Exercise for long Covid: how strength training could help recovery
We don’t know much about long Covid yet but new research suggests that exercise could play a beneficial role in speeding up recovery. Writer Bridie Wilkins investigates.
For every one in three people who catch Covid-19, their symptoms persist for as long as nine months. And according to a paper published by Trinity College Dublin in September 2020, two-thirds of the people coping with unrelenting fatigue – a common symptom – as a result of the disease are women.
This condition has been coined ‘long Covid’, and while medics have been able to draw a few parallels with similar respiratory diseases and post-viral fatigue syndromes, the reason why it hits some people harder than others remains much of a mystery. What we do know, though, is that exercise could help.
A study by the National Institute for Health Research (NIHR) in Leicester showed that a combination of graded strength training and aerobic exercise improved the recovery of people with lasting Covid symptoms.
Enya Daynes, lead author of the study and a physiotherapist in pulmonary rehabilitation, tells Stylist that upon completing the six-week study, the end results showed promising progress: patients could walk further and faster, they weren’t out of breath post-exercise, and they no longer felt totally exhausted.
But there are caveats. Long Covid is a seriously debilitating disease, and while exercise could work wonders for one person, it could exacerbate symptoms for another. Here’s everything you need to know about exercising to help with recovery.

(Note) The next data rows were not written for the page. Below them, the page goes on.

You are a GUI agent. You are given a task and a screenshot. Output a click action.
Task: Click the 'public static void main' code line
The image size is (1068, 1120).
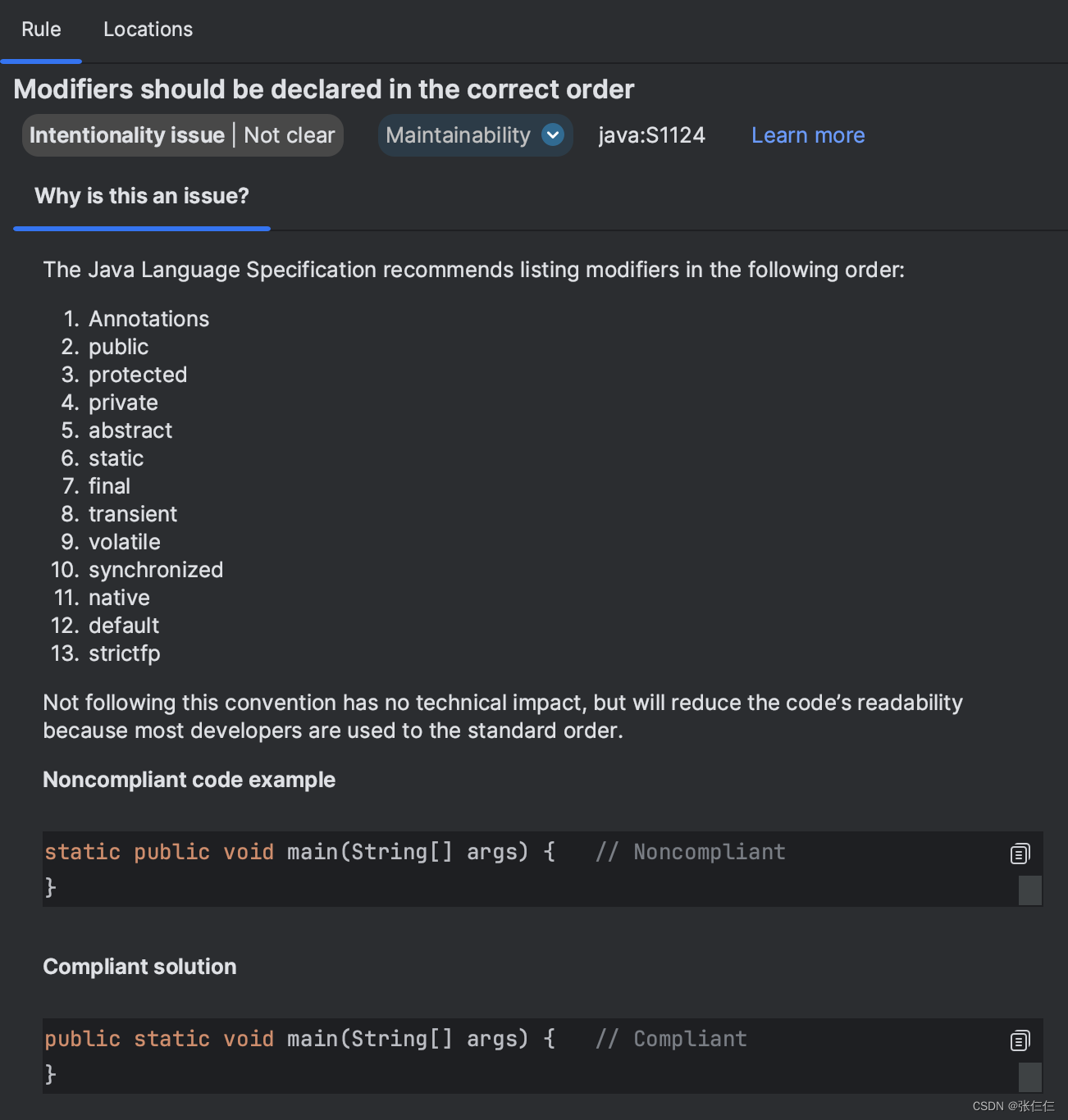(x=299, y=1039)
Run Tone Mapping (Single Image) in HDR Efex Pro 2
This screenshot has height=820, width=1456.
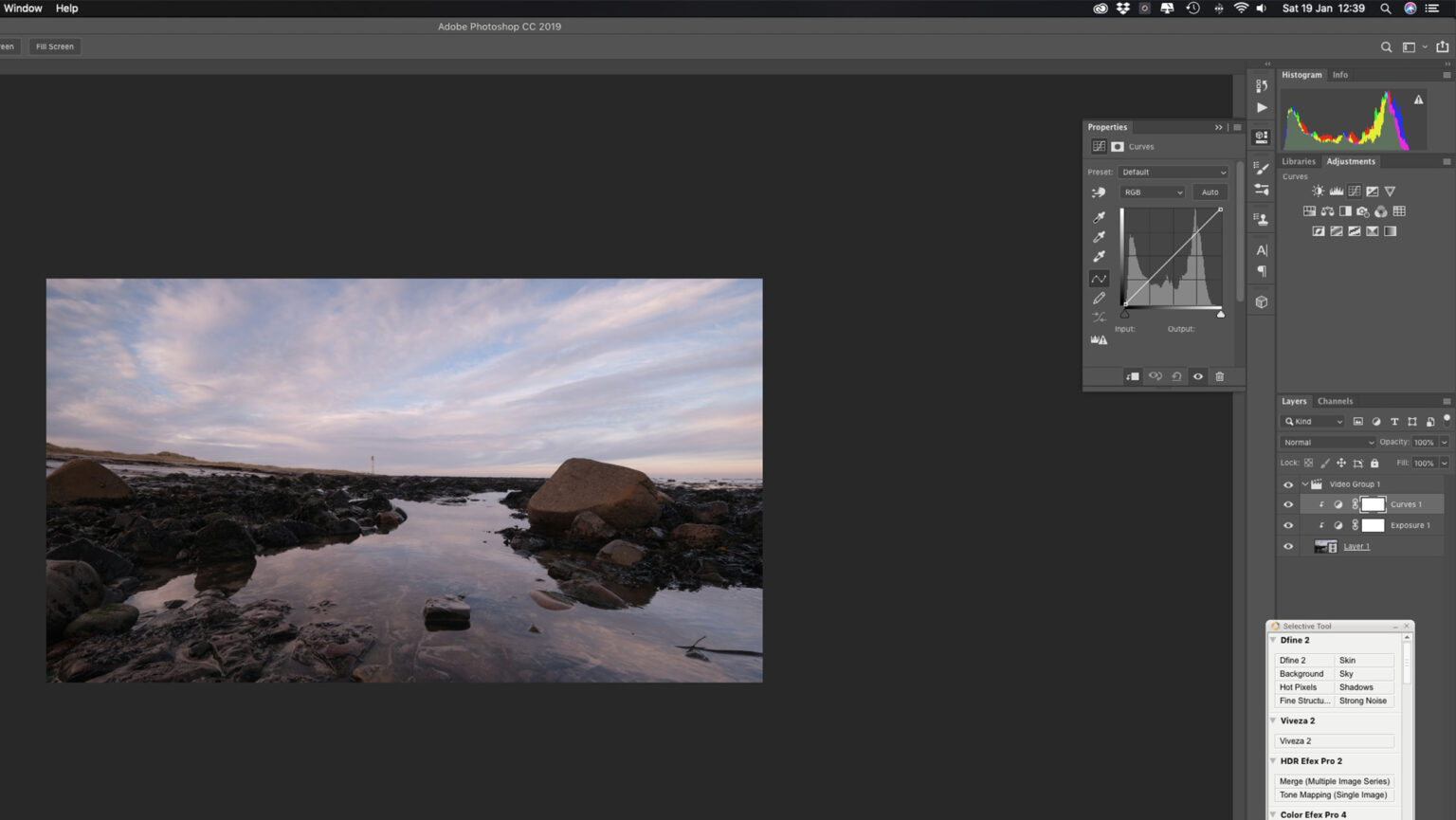point(1333,794)
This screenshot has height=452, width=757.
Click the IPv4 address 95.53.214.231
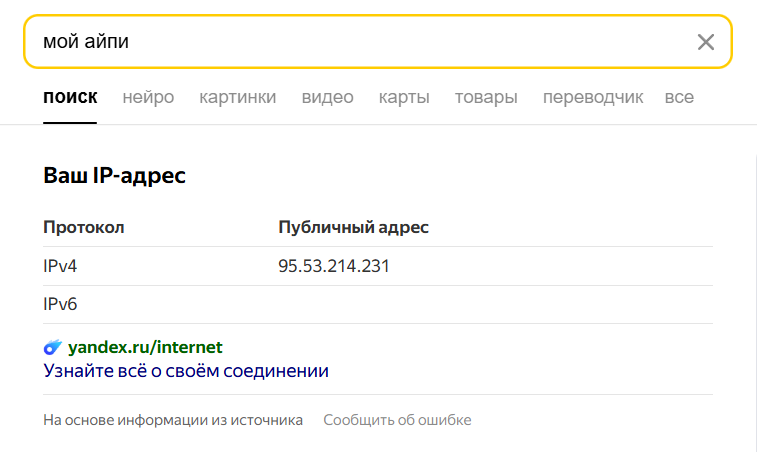[x=333, y=266]
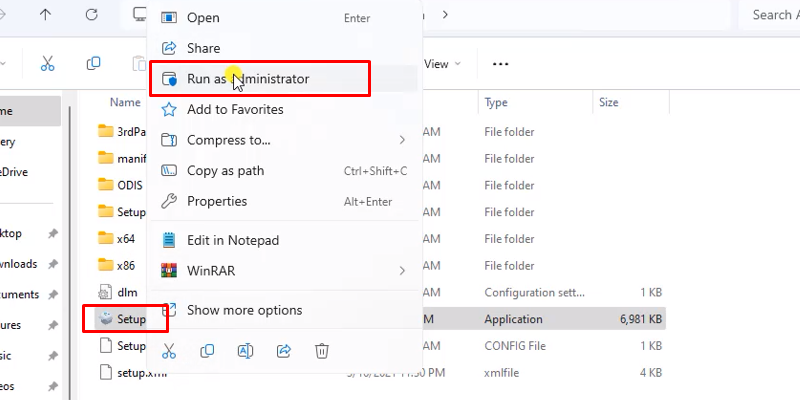Image resolution: width=800 pixels, height=400 pixels.
Task: Click the Rename icon in context menu bottom row
Action: pyautogui.click(x=245, y=350)
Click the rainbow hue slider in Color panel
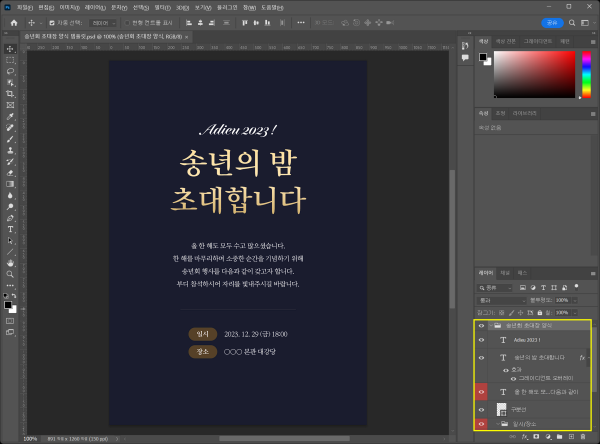Screen dimensions: 600x444 pos(588,75)
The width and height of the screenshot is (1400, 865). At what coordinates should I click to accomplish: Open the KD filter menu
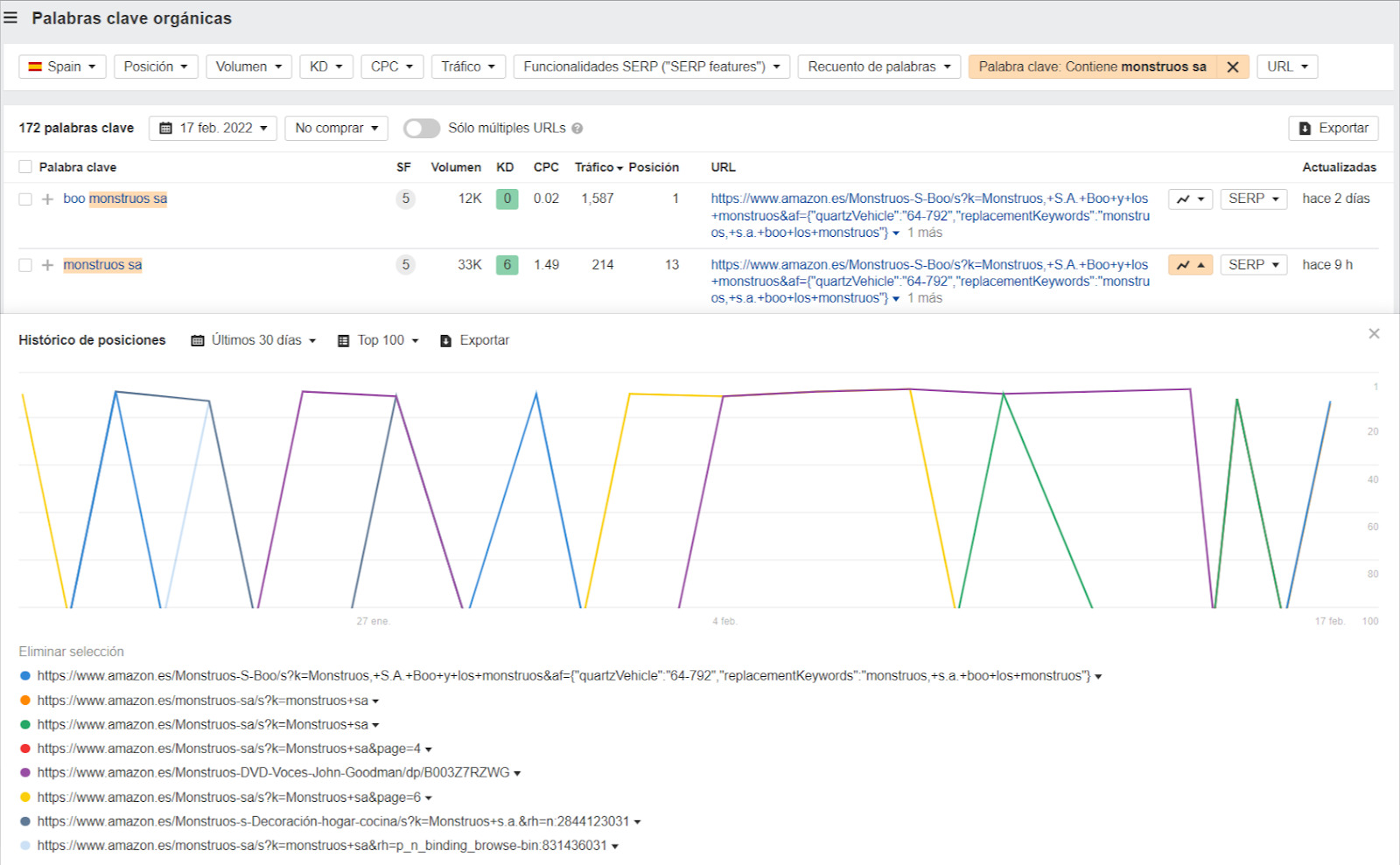point(326,66)
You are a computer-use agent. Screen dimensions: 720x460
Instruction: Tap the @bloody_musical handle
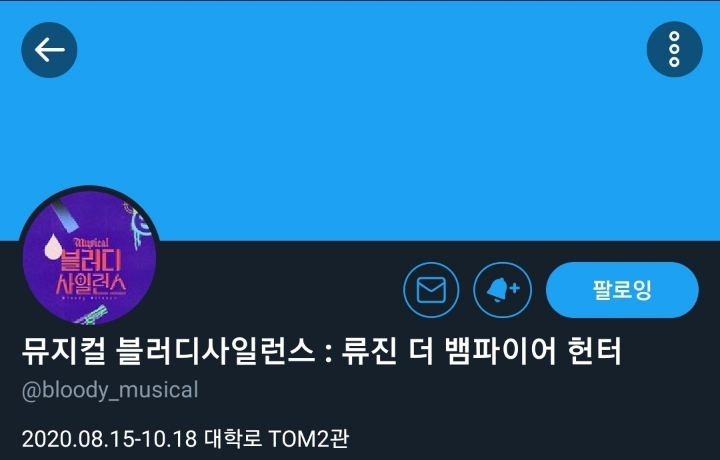tap(110, 390)
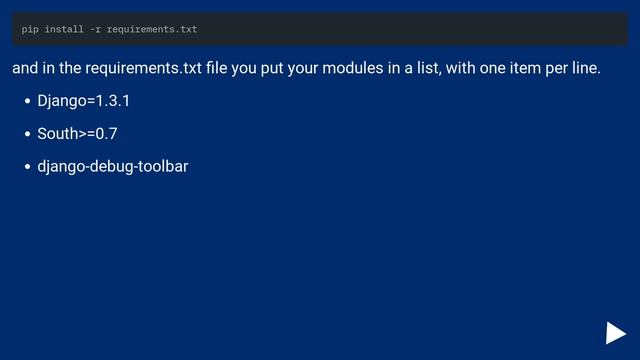Select the Django=1.3.1 list item

(83, 101)
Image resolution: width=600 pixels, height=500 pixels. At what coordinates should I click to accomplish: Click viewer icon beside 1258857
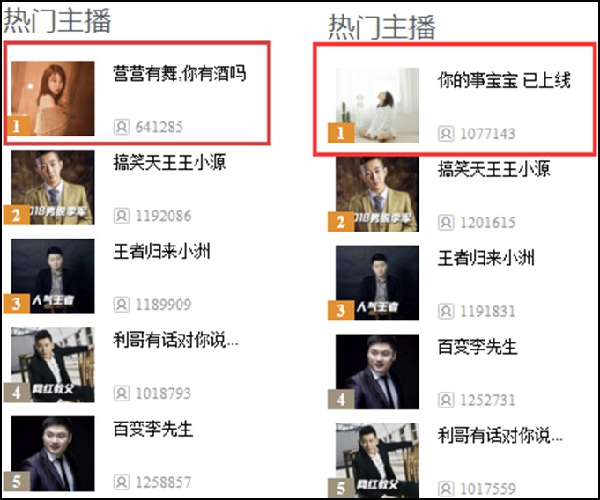(121, 482)
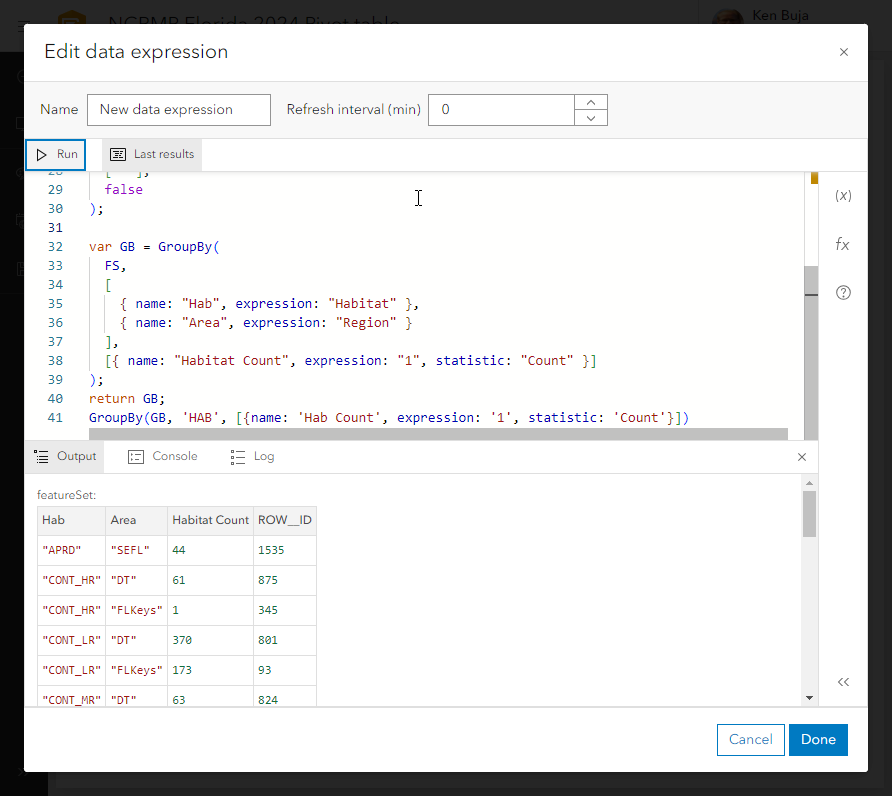Screen dimensions: 892x796
Task: Select the Output tab
Action: [66, 457]
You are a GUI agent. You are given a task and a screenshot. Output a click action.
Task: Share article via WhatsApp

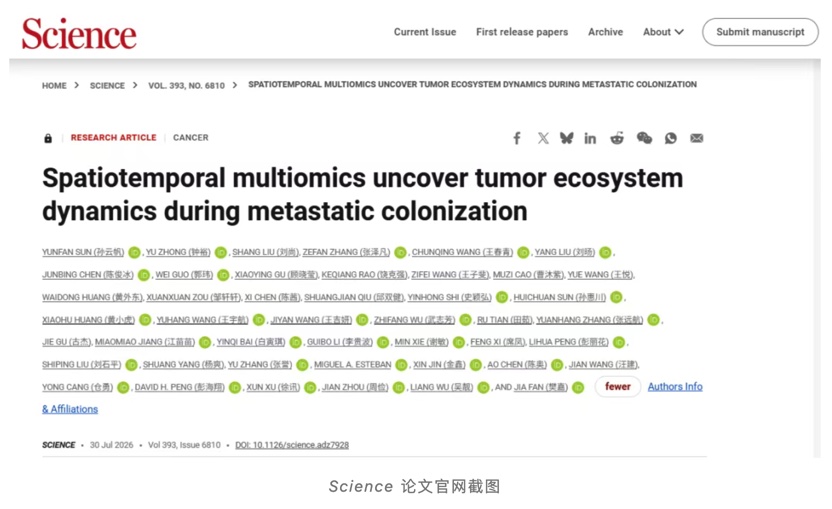coord(671,138)
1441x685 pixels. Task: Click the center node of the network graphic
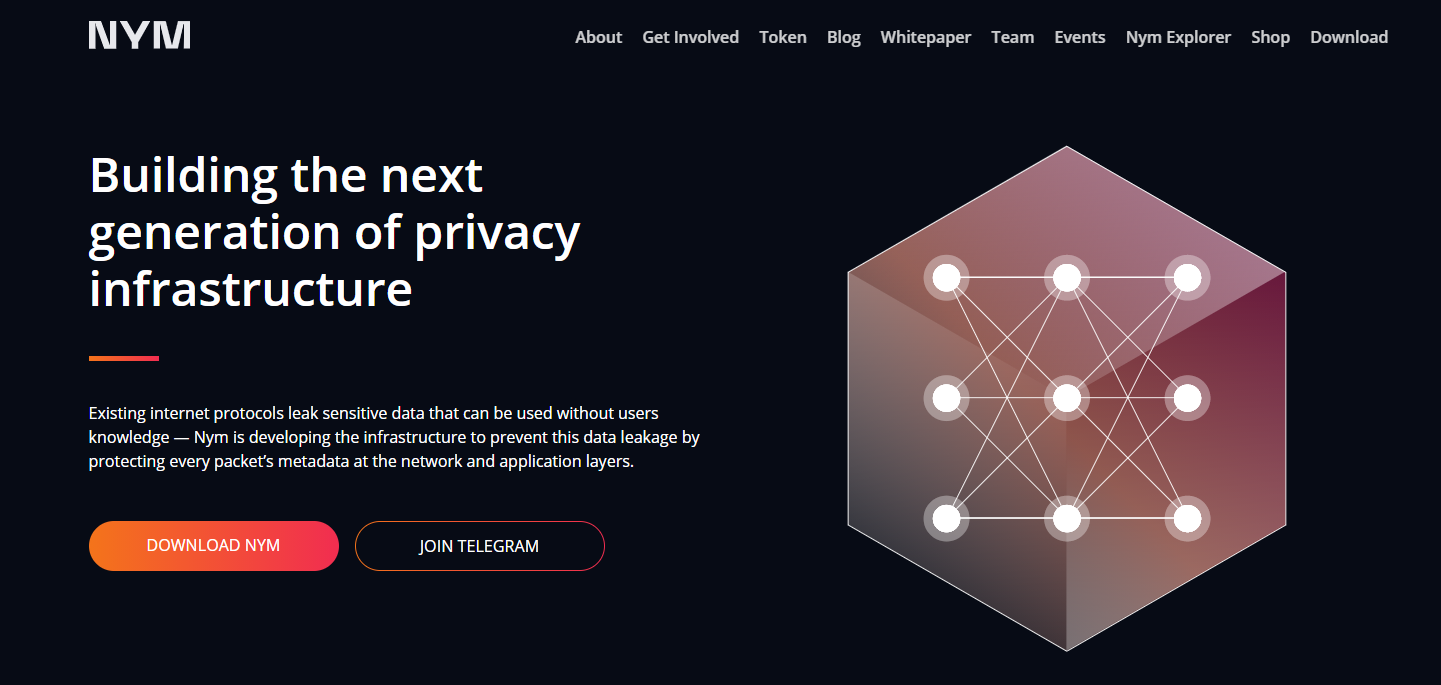pyautogui.click(x=1066, y=398)
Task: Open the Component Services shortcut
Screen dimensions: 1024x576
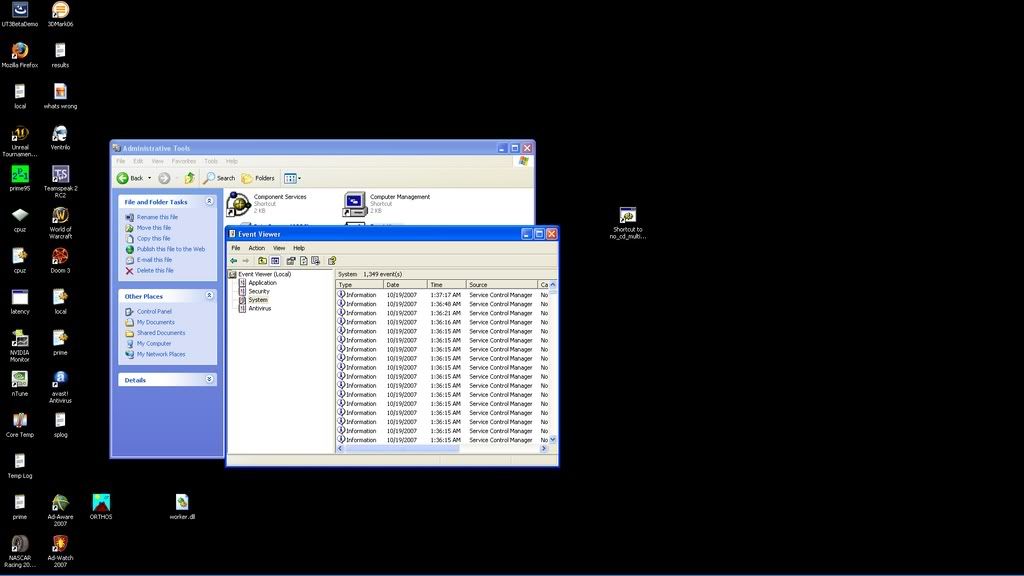Action: tap(239, 204)
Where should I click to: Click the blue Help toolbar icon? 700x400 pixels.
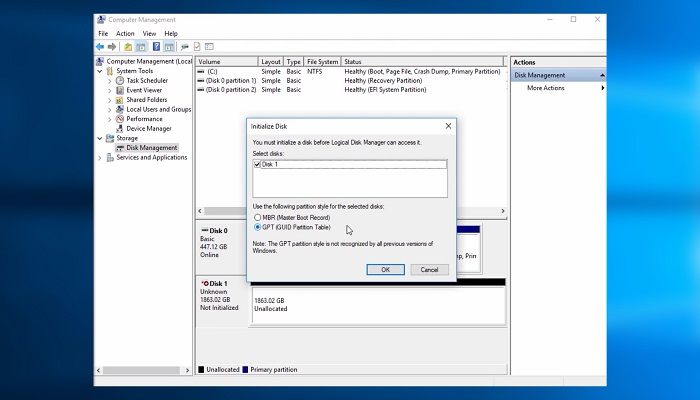point(156,46)
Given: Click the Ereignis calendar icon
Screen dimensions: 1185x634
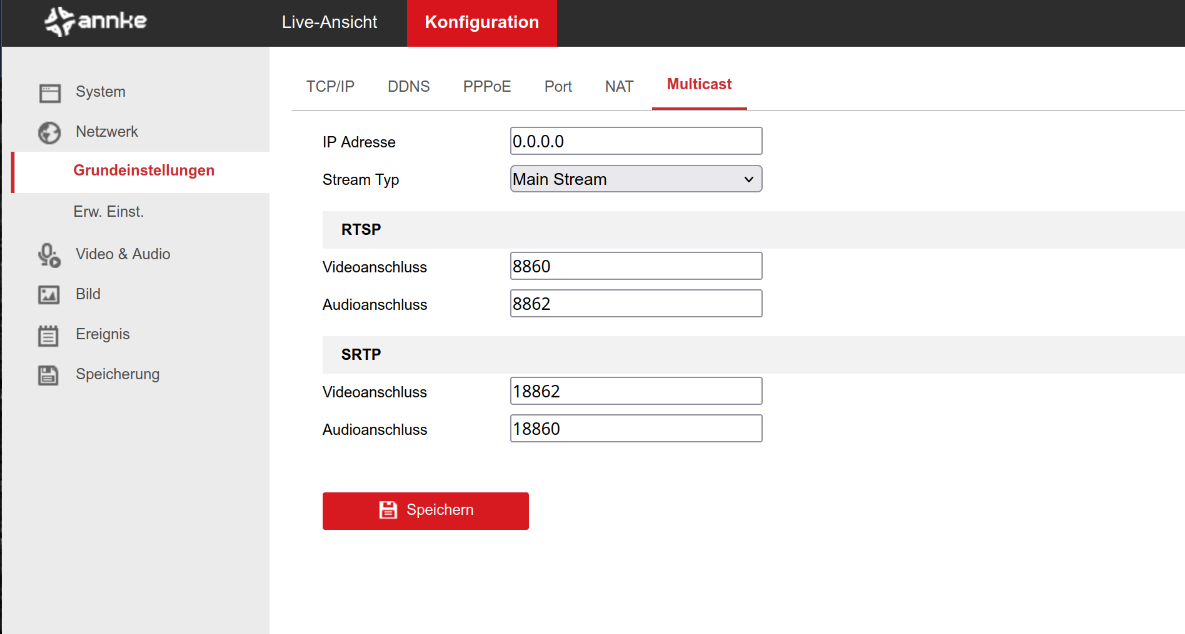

HOW DOES LONG COVID AFFECT PEOPLE?
Daynes tells us the most common signs are:
- Extreme fatigue or tiredness
- Breathlessness
- Brain fog (affecting memory and concentration)
- Chest pain
- Heart palpitations
- Aching joints
It’s key to note that, while these symptoms have been most frequently reported, research is ongoing. Such clouded knowledge only adds to the frustration and confusion in those battling the illness, but in June 2021, NHS England pledged to provide £100 million to support long Covid survivors, which will help put a finger on specific symptoms.
Nicola Geary, a participant in NIHR’s exercise programme, has lived with symptoms of Covid since April 2020. For her, the overwhelming fatigue was most prominent in the long Covid stage – until she took part in the exercise scheme.
“I had no energy to move – I could barely make it to the bathroom,” she tells us. “I have two flights of stairs in my house, and I stayed upstairs for the first three weeks of contracting the illness, as climbing the stairs felt like climbing a mountain. I was totally exhausted.”